Saved data entries
▬▬▬
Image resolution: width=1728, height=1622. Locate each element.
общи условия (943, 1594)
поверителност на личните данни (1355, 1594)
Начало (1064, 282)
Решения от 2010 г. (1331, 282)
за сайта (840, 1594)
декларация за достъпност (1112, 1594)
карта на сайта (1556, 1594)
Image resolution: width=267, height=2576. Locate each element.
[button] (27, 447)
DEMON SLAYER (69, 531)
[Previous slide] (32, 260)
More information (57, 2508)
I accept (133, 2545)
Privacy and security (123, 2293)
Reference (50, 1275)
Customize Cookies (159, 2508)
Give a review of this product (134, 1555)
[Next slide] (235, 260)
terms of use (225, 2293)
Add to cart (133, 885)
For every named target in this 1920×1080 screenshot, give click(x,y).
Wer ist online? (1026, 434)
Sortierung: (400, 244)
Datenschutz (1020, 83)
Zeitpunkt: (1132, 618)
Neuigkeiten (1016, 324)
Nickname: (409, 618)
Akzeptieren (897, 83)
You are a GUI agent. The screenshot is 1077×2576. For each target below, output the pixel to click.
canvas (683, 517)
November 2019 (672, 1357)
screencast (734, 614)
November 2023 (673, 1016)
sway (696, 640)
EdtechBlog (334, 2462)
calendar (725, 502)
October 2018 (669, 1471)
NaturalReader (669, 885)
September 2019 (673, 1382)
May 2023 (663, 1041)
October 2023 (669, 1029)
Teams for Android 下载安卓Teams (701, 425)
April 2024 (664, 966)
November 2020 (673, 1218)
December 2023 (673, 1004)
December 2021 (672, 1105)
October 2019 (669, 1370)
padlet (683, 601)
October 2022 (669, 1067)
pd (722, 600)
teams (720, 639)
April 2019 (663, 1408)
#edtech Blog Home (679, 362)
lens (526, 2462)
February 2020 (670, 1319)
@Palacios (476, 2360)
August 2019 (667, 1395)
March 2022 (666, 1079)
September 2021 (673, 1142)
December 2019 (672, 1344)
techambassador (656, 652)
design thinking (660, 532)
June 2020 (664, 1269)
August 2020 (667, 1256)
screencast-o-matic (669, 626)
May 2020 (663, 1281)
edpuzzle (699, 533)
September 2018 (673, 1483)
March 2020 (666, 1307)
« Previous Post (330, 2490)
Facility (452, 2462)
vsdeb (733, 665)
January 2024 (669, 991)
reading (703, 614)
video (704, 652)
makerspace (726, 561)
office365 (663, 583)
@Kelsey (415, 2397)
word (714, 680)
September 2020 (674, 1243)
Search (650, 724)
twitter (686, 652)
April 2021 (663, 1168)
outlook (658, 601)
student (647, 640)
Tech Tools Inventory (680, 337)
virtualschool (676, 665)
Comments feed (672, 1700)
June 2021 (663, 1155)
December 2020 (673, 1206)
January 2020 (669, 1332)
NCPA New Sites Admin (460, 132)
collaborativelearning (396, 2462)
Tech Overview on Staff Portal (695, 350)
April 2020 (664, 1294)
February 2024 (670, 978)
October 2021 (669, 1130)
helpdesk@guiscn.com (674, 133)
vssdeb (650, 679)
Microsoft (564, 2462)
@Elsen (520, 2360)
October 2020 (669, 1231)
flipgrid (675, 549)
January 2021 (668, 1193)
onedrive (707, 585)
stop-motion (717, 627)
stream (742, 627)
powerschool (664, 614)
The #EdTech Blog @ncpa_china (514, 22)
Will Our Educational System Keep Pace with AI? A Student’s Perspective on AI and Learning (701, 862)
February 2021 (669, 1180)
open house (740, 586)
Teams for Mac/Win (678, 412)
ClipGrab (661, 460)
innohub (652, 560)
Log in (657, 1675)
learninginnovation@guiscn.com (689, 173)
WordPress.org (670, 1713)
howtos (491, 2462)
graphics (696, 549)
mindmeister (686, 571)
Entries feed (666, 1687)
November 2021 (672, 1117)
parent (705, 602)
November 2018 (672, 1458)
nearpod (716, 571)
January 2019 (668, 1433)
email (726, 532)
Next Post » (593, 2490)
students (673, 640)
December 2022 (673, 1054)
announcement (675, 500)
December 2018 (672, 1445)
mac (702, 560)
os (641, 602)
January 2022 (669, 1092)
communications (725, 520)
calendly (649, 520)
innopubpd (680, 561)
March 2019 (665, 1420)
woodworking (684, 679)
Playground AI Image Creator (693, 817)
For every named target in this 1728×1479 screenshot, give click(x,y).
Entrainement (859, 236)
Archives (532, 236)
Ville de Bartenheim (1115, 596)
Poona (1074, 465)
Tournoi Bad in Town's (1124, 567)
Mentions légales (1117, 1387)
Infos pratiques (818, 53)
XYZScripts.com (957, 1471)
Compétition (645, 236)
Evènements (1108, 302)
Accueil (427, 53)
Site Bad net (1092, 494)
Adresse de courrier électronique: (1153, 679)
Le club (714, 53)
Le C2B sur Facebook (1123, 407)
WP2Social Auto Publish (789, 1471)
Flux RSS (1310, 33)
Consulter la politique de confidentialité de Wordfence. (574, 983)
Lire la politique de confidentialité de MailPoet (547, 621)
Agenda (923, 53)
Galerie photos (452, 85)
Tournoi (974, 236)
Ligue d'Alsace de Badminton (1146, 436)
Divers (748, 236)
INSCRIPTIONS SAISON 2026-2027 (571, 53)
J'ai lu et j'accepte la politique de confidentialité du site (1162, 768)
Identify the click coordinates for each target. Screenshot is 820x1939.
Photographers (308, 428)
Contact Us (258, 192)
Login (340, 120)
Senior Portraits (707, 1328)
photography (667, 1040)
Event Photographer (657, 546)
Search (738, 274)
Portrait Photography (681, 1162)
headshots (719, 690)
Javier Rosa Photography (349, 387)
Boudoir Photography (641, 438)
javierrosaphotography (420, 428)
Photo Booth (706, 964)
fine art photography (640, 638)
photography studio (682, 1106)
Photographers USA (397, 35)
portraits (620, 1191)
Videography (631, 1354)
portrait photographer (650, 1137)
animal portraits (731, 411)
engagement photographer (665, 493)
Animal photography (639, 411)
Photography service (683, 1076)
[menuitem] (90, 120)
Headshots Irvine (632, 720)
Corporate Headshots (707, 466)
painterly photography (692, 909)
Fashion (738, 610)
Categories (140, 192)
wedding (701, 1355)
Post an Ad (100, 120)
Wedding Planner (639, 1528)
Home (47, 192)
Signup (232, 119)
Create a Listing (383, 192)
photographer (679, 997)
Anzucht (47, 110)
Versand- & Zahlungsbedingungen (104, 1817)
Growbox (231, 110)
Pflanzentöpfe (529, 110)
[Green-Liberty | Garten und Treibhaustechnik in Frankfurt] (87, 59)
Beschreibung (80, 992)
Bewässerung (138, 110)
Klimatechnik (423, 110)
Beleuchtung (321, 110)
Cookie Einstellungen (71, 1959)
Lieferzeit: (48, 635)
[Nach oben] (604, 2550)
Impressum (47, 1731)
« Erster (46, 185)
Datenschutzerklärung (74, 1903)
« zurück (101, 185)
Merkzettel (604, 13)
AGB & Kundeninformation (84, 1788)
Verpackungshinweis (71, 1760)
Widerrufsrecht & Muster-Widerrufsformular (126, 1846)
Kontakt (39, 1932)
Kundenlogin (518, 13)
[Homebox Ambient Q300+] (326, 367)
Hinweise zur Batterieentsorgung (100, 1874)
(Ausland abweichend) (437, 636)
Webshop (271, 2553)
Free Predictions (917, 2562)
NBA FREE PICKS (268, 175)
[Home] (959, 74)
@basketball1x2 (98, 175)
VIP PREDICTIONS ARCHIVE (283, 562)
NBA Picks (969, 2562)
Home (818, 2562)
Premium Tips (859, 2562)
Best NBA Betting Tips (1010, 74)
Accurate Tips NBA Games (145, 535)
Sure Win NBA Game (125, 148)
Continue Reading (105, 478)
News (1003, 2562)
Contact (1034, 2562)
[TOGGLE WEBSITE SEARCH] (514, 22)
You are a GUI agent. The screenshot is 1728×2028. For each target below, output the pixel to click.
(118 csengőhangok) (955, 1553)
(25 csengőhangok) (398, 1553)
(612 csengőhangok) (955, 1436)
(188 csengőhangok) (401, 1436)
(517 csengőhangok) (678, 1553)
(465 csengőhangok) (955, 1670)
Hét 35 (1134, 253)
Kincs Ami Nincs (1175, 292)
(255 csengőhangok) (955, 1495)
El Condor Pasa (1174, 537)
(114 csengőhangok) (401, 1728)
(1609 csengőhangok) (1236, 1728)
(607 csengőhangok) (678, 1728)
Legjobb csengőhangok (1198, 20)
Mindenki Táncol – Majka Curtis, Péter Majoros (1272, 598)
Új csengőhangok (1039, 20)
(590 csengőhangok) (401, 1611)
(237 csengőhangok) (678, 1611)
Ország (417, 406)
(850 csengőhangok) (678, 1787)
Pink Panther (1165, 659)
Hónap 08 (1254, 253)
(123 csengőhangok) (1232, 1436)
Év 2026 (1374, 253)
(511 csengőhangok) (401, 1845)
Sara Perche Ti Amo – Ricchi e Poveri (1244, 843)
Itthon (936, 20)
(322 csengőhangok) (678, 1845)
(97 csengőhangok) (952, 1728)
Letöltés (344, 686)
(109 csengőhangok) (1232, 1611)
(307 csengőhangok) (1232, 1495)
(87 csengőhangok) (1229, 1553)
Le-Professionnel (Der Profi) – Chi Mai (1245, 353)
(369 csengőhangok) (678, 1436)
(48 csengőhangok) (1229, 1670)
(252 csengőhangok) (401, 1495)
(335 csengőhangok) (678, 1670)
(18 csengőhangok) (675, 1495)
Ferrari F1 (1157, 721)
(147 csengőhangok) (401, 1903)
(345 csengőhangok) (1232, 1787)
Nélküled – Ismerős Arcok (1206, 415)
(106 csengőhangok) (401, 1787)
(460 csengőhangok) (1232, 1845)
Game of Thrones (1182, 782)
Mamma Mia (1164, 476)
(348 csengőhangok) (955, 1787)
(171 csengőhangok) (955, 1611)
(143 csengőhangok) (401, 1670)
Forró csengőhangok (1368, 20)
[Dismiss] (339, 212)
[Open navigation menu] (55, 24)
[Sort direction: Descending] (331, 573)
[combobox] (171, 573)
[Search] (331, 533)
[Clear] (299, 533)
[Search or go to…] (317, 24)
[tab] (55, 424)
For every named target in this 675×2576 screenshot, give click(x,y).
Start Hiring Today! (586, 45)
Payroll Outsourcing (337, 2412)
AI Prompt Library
▬▬▬
Quote exactly the first line of the entries and every line after it, stopping with the line that contains "December 2023 (673, 1004)".

EXPECTED ANSWER -
Image resolution: width=1728, height=1622. Locate each element.
общи условия (943, 1594)
поверителност на личните данни (1355, 1594)
Начало (1064, 282)
Решения от 2010 г. (1331, 282)
за сайта (840, 1594)
декларация за достъпност (1112, 1594)
карта на сайта (1556, 1594)
Image resolution: width=267, height=2576. Locate each element.
[button] (27, 447)
DEMON SLAYER (69, 531)
[Previous slide] (32, 260)
More information (57, 2508)
I accept (133, 2545)
Privacy and security (123, 2293)
Reference (50, 1275)
Customize Cookies (159, 2508)
Give a review of this product (134, 1555)
[Next slide] (235, 260)
terms of use (225, 2293)
Add to cart (133, 885)
For every named target in this 1920×1080 screenshot, give click(x,y).
Wer ist online? (1026, 434)
Sortierung: (400, 244)
Datenschutz (1020, 83)
Zeitpunkt: (1132, 618)
Neuigkeiten (1016, 324)
Nickname: (409, 618)
Akzeptieren (897, 83)
You are a GUI agent. The screenshot is 1077×2576. For each target below, output the pixel to click.
canvas (683, 517)
November 2019 (672, 1357)
screencast (734, 614)
November 2023 (673, 1016)
sway (696, 640)
EdtechBlog (334, 2462)
calendar (725, 502)
October 2018 (669, 1471)
NaturalReader (669, 885)
September 2019 (673, 1382)
May 2023 (663, 1041)
October 2023 (669, 1029)
Teams for Android 下载安卓Teams (701, 425)
April 2024 (664, 966)
November 2020 (673, 1218)
December 2023 (673, 1004)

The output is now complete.